A truck-stop waitress (Olivia Cooke, Me and Earl and the Dying Girl) believes she has found a way out of her dead end when she falls in love with a handsome young mechanic, in this heartrending character study co-starring Christopher Abbott (James White), Mary Steenburgen, and Jim Belushi.
This heartrending character study stars Olivia Cooke (also appearing at the Festival in The Limehouse Golem) as a young woman for whom goodness is practically an affliction. With an outstanding supporting cast that includes Mary Steenburgen, Jim Belushi, Mireille Enos (television's The Killing), and Christopher Abbott (James White), Wayne Roberts' feature debut is harrowing, big-hearted, and a kind of cautionary tale for dreamers.

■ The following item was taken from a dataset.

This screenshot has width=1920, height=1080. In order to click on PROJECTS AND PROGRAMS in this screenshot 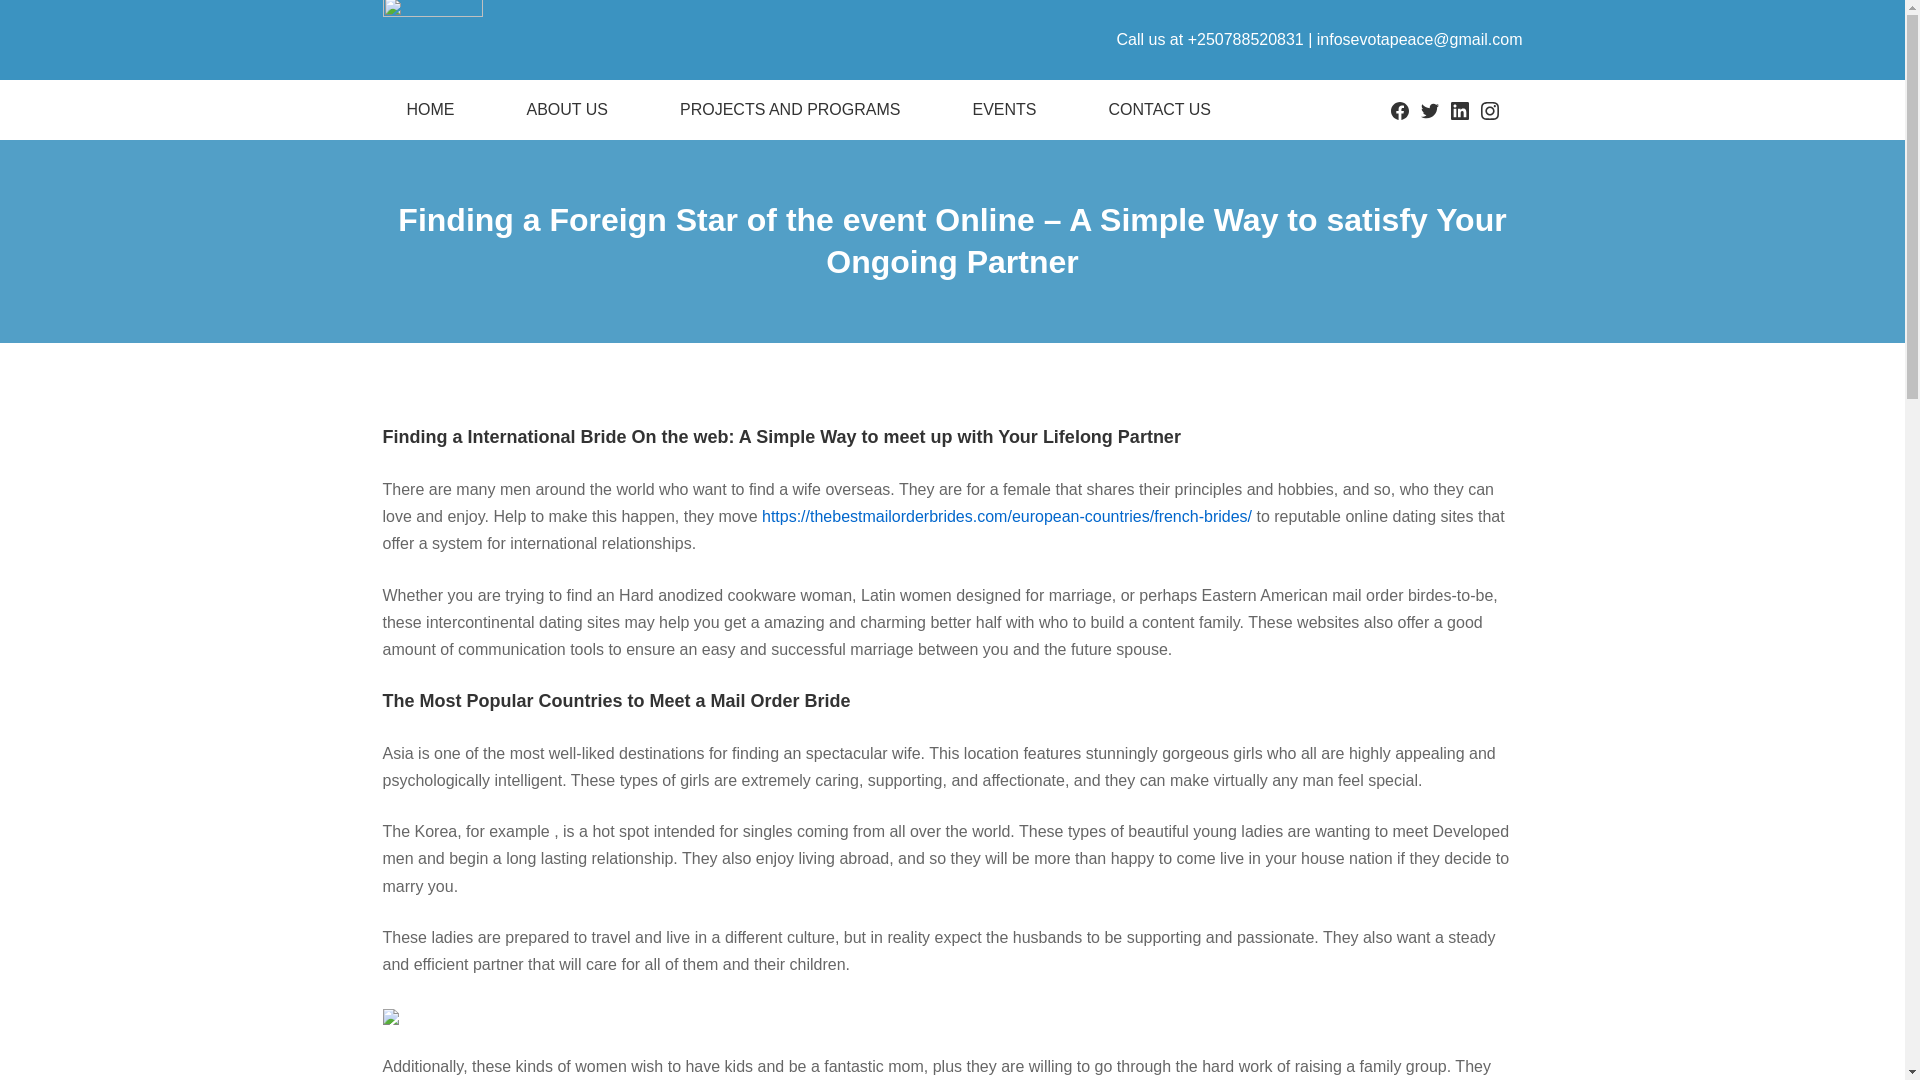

In her late teens, Katie (Cooke) is the sole breadwinner in the trailer she shares with her mother (Enos). Katie waits tables at her small town's lone diner, and she supplements her wages by selling sex to a few locals and a kindly trucker named Bear (Belushi) who regularly passes through. Her goals are greater than just getting by day to day; she's saving up to get out of New Mexico and start a new life in San Francisco.
When Katie meets Bruno (Abbott), the taciturn, handsome new mechanic at Bud's Garage, she falls in love instantly. Once they start dating, Katie feels certain that everything in her life is coming together. What she doesn't anticipate is that others in her small community will violently betray her trust.
Shot through with the poignant lyricism of a Tom Waits ballad, Katie Says Goodbye follows its heroine's brutal journey from innocence to experience. Katie's disarming honesty and compulsive gratitude make her both endearing and an easy target. But by the film's end we take consolation in her tenacity and her youth — no matter how many times life may knock her down, this girl is going places.